* TASK INSTRUCTIONS *
Take the entries below and reproduce exactly the portion that begins at the line containing "This screenshot has height=467, width=733." and ends at the line containing "Given: Select the", keeping both ends, dropping pictures, and adding nothing else.
━━━━━ RECORDS
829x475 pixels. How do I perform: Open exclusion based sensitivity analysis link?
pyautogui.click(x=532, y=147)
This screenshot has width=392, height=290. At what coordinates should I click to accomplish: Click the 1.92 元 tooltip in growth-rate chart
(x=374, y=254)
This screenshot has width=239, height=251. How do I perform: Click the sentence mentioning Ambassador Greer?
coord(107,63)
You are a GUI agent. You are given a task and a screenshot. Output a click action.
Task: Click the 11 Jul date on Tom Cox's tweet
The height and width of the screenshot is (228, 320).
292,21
━━━━━━━━━━
━━━━━ RECORDS
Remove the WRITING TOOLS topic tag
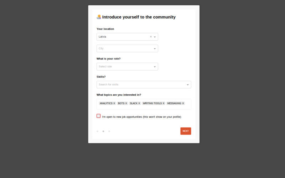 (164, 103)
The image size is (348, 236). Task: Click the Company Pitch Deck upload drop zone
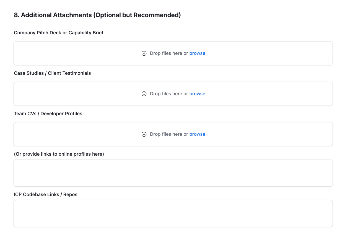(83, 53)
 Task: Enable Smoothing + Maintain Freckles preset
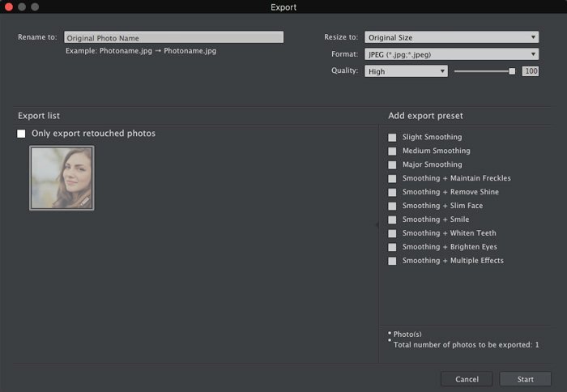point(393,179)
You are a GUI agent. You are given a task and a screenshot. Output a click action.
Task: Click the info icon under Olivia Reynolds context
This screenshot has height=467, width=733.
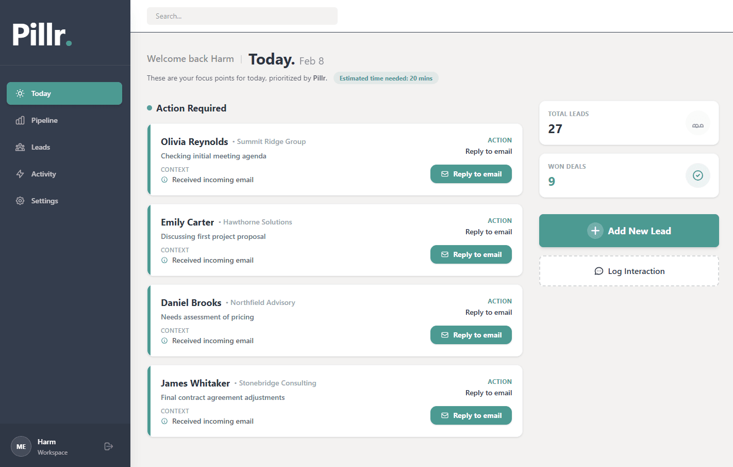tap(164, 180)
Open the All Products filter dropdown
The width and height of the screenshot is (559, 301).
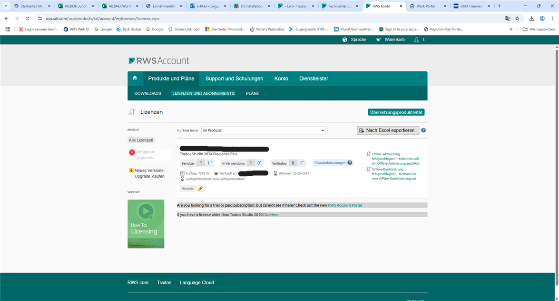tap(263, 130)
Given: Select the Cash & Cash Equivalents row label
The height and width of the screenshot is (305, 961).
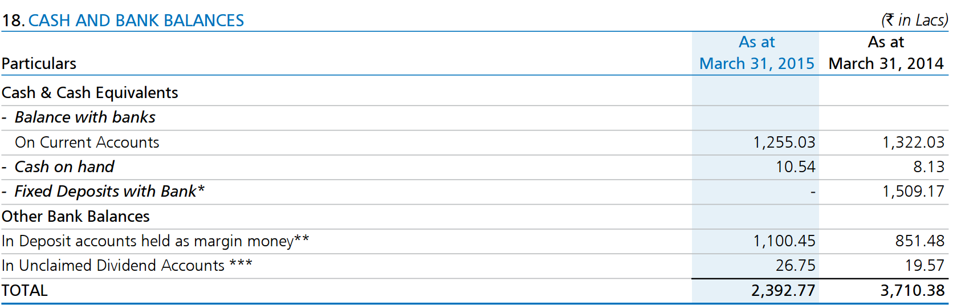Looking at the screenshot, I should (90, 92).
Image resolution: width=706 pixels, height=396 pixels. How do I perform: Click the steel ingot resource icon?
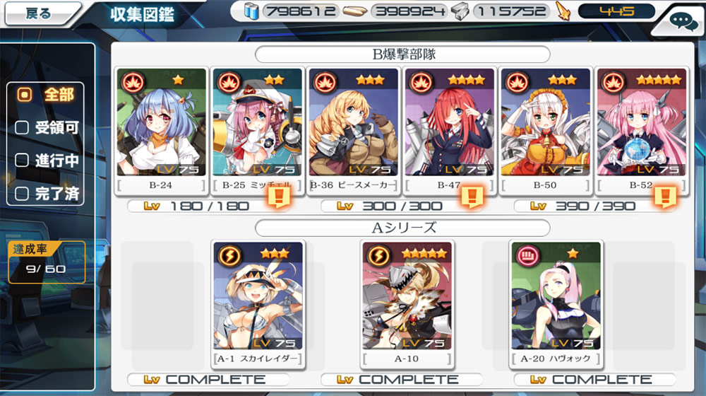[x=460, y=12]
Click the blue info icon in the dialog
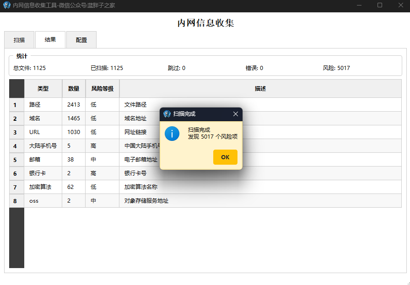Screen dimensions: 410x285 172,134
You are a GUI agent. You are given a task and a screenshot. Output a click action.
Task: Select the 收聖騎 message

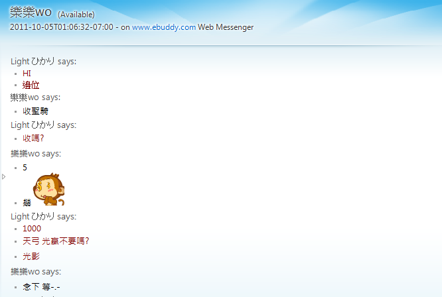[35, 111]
━━━━━━━━━━
━━━━━ RECORDS
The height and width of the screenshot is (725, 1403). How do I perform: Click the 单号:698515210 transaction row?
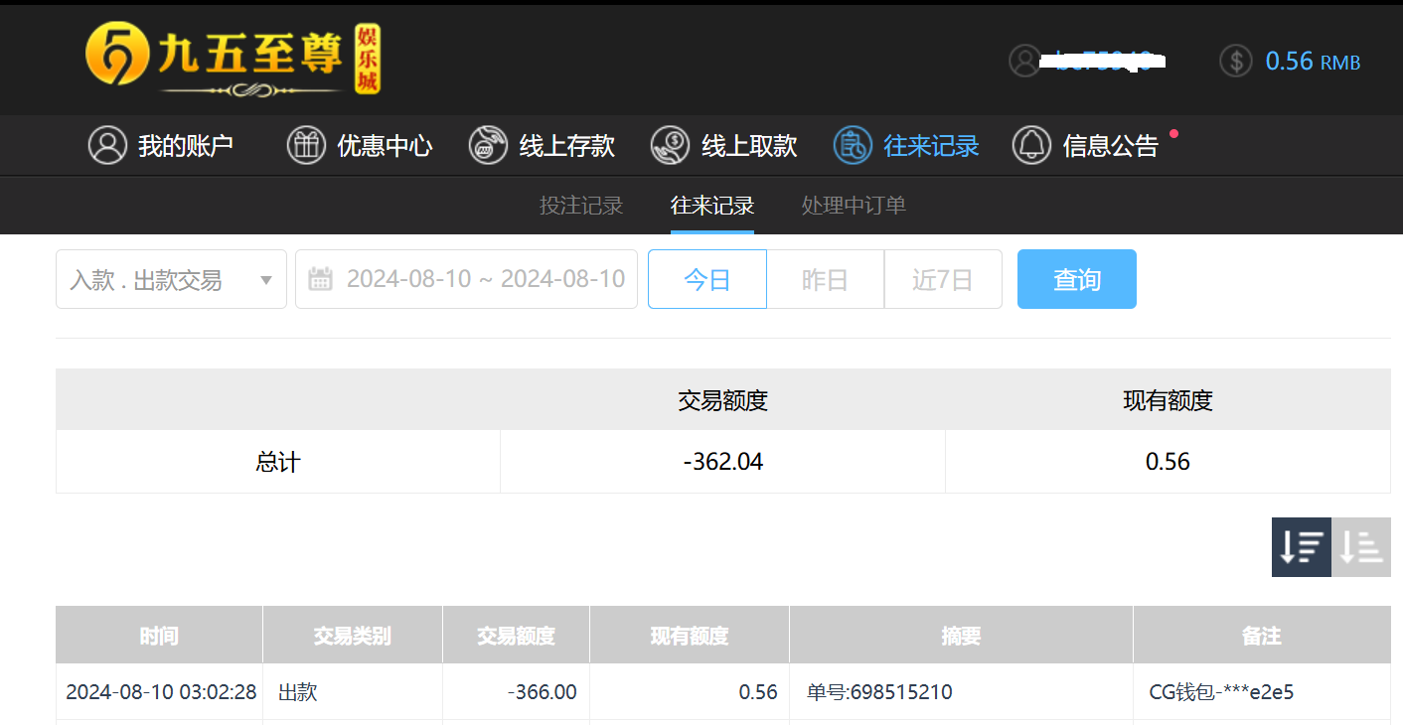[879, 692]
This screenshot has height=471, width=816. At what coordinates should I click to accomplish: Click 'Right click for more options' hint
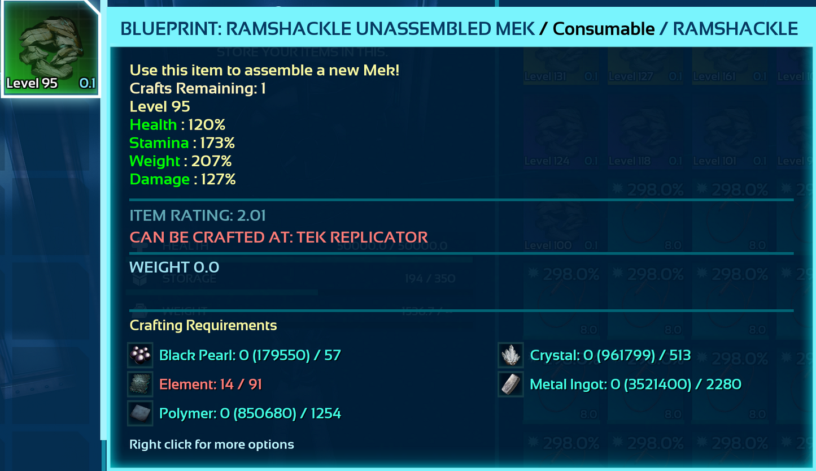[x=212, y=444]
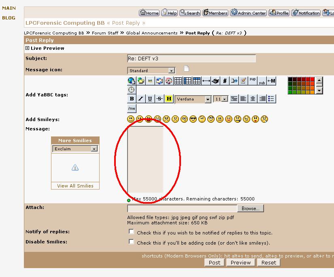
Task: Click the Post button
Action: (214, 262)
━━━━━━━━━━
* THE COMPLETED TASK *
This screenshot has height=467, width=733.
tap(164, 180)
Open the All Products filter dropdown
The width and height of the screenshot is (559, 301).
tap(263, 130)
Given: Select the Cash & Cash Equivalents row label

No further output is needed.